▸ EXERCISE INSTRUCTIONS
The answer should be each line from the entries below that has the word "Open" in it.

▸ MATERIAL PROVIDED
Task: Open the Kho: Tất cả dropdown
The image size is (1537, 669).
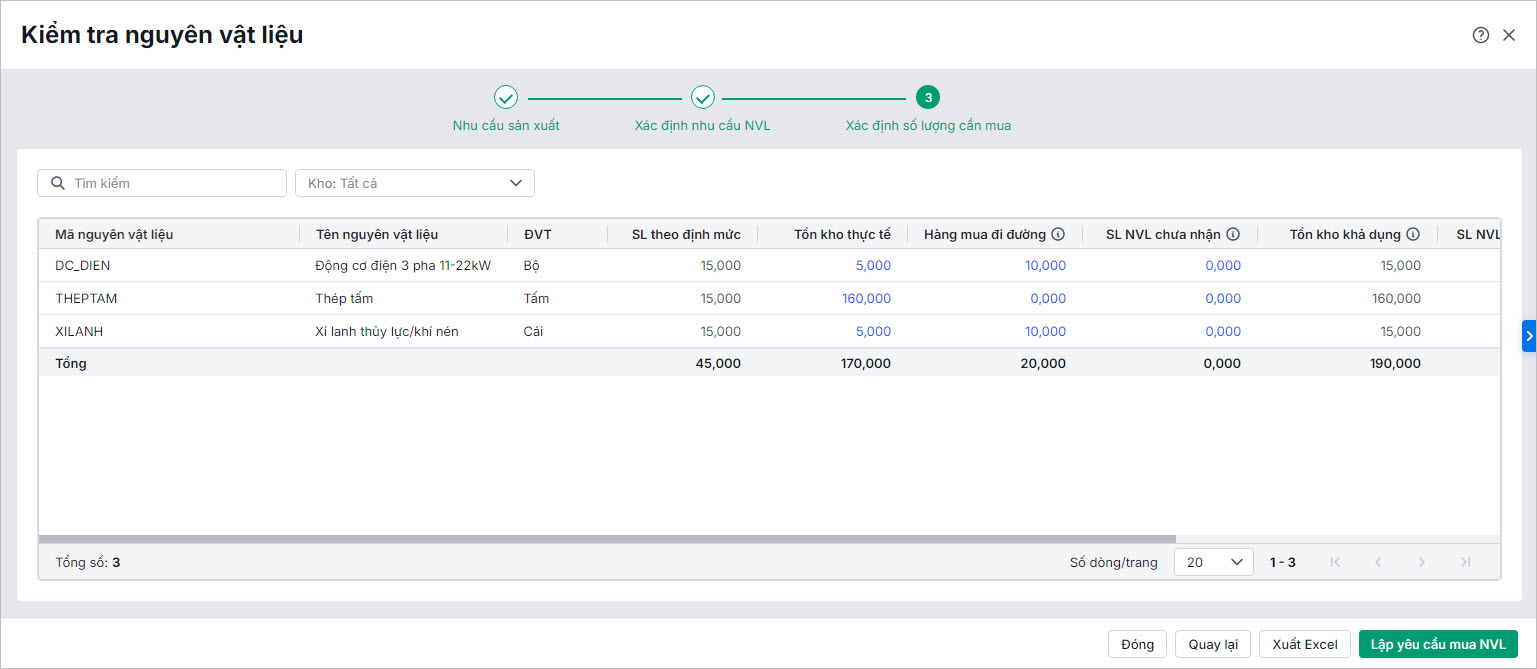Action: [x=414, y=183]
...
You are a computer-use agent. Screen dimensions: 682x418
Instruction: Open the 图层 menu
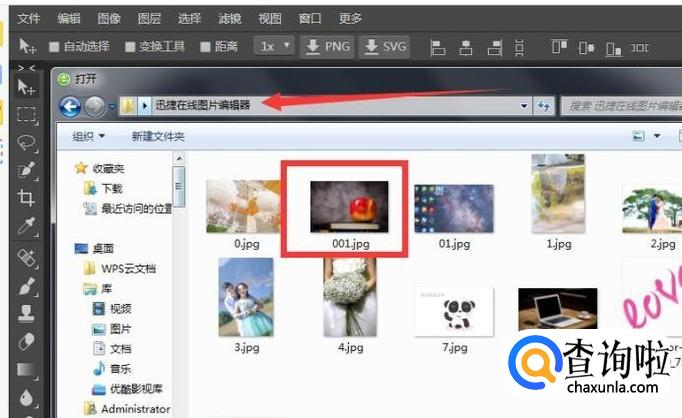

▸ OUTPUT OF THE TASK
Task: Open the Kho: Tất cả dropdown
Instruction: Open the 图层 menu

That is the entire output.